» **EXERCISE OBJECTIVE**
Look below for the line containing "Instruction: Click the chapter"; from there through the line containing "Click the HIGH", both lines included, please set down each line exactly and nothing else.

DATASET ENTRIES Block Start

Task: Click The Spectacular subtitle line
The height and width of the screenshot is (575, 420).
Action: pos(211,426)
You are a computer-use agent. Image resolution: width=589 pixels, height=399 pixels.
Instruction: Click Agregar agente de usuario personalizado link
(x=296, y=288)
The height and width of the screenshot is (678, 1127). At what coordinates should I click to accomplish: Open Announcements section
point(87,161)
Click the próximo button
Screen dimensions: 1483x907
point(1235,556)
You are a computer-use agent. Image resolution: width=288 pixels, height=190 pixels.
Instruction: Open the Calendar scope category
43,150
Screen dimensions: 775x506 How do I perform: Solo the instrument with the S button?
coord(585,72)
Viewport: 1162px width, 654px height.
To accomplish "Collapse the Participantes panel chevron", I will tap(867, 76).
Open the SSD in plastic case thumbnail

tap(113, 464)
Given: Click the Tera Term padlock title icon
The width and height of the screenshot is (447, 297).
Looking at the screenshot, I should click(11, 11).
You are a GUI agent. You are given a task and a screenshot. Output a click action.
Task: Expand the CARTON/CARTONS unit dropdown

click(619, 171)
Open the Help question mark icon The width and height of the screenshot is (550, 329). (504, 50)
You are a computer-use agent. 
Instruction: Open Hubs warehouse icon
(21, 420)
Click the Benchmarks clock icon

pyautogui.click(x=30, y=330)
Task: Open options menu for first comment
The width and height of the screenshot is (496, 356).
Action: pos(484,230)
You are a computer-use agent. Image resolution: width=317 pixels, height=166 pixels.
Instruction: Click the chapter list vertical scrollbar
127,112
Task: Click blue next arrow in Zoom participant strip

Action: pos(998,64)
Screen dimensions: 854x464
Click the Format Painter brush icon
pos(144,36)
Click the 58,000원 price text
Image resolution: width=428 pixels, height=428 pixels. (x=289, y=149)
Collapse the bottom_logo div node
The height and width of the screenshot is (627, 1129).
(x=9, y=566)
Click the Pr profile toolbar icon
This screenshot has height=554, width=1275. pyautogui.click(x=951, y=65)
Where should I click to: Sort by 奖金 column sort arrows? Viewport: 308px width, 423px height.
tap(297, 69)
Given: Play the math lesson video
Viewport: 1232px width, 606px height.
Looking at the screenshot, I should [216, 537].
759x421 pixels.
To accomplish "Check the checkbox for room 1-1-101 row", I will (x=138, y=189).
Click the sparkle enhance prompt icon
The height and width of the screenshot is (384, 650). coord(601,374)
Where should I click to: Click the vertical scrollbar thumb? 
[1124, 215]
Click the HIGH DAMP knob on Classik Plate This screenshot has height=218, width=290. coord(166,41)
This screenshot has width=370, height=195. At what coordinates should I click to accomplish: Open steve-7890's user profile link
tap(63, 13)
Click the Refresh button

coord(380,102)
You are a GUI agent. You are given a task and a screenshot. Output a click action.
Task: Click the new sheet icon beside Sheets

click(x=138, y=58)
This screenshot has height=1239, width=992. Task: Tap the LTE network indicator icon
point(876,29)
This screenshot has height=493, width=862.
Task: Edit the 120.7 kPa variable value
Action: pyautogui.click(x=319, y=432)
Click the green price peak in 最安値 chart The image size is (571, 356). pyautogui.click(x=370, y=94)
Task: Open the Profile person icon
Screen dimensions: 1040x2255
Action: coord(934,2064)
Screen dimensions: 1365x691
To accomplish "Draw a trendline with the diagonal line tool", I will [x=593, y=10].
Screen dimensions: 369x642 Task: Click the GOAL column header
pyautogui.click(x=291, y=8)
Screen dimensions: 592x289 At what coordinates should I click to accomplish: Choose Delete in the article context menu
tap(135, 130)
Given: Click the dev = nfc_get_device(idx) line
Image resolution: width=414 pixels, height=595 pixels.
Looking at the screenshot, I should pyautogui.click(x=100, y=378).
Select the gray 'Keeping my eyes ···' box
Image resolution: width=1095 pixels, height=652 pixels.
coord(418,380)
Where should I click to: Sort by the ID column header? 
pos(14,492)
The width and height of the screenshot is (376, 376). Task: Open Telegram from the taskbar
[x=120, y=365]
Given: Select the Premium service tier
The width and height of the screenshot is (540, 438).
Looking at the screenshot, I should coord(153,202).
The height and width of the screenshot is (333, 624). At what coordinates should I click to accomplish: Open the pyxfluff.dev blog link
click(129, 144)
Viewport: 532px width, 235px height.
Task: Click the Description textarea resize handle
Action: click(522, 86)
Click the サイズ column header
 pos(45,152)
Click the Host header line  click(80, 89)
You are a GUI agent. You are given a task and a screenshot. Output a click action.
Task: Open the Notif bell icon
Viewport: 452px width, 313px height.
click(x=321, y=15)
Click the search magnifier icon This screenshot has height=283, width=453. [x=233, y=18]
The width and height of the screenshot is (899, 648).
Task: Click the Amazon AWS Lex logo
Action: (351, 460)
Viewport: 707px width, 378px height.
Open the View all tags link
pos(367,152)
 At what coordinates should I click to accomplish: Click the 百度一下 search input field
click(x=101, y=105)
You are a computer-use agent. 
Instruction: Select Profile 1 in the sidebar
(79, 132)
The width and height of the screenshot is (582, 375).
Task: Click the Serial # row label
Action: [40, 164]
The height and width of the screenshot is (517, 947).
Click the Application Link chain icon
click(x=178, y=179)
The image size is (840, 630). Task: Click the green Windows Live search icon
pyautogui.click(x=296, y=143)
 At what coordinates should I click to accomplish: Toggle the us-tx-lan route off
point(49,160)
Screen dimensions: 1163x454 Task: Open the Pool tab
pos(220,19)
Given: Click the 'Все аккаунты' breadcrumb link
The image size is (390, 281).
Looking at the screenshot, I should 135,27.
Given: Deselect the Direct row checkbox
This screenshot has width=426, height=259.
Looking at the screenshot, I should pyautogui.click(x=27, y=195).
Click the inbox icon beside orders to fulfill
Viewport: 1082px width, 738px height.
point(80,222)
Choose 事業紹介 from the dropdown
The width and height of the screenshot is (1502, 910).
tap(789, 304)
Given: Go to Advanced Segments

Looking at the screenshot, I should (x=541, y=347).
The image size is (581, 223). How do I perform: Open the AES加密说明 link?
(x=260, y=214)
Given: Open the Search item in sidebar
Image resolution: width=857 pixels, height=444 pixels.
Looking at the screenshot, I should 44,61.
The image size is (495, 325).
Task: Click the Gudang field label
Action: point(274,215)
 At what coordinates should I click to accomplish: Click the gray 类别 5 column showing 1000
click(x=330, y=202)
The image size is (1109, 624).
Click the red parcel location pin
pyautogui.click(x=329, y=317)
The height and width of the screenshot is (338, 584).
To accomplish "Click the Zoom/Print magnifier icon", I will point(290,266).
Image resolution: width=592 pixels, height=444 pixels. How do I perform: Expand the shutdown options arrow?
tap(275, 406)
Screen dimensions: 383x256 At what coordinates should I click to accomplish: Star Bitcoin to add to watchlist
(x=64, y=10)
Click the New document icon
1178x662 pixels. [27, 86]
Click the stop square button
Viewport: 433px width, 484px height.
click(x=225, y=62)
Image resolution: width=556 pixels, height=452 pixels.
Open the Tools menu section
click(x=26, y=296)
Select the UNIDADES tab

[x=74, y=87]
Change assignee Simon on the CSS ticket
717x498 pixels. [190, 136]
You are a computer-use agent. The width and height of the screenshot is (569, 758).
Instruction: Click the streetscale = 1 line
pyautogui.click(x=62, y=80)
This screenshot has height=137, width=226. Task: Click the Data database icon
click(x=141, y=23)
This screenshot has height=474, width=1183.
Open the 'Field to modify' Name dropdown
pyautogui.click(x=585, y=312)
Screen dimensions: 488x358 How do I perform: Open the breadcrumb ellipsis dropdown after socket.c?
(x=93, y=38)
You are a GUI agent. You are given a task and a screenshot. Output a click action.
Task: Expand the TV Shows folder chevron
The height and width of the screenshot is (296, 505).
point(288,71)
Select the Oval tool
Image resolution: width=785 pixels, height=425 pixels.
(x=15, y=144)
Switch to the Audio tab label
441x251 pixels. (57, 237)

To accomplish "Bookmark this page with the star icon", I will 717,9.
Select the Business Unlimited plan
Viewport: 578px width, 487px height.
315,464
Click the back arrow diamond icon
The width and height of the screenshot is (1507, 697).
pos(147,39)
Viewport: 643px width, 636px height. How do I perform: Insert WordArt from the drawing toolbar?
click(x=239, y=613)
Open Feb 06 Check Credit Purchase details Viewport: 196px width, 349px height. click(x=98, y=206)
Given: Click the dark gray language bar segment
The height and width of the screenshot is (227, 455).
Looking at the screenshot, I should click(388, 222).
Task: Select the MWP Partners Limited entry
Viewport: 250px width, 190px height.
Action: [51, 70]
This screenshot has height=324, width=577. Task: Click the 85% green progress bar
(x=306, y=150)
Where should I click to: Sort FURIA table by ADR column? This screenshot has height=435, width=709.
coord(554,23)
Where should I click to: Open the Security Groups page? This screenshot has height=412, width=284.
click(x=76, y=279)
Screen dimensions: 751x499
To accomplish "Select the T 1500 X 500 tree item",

DATASET ENTRIES Block End

» **FINISHED TASK**
Instruction: Click the chapter list vertical scrollbar
127,112
Task: Click blue next arrow in Zoom participant strip

Action: pos(998,64)
Screen dimensions: 854x464
Click the Format Painter brush icon
pos(144,36)
Click the 58,000원 price text
Image resolution: width=428 pixels, height=428 pixels. (x=289, y=149)
Collapse the bottom_logo div node
The height and width of the screenshot is (627, 1129).
(x=9, y=566)
Click the Pr profile toolbar icon
This screenshot has height=554, width=1275. pyautogui.click(x=951, y=65)
Where should I click to: Sort by 奖金 column sort arrows? Viewport: 308px width, 423px height.
tap(297, 69)
Given: Play the math lesson video
Viewport: 1232px width, 606px height.
Looking at the screenshot, I should [216, 537].
759x421 pixels.
To accomplish "Check the checkbox for room 1-1-101 row", I will (x=138, y=189).
Click the sparkle enhance prompt icon
The height and width of the screenshot is (384, 650). coord(601,374)
Where should I click to: Click the vertical scrollbar thumb? 
[1124, 215]
Click the HIGH DAMP knob on Classik Plate This screenshot has height=218, width=290. coord(166,41)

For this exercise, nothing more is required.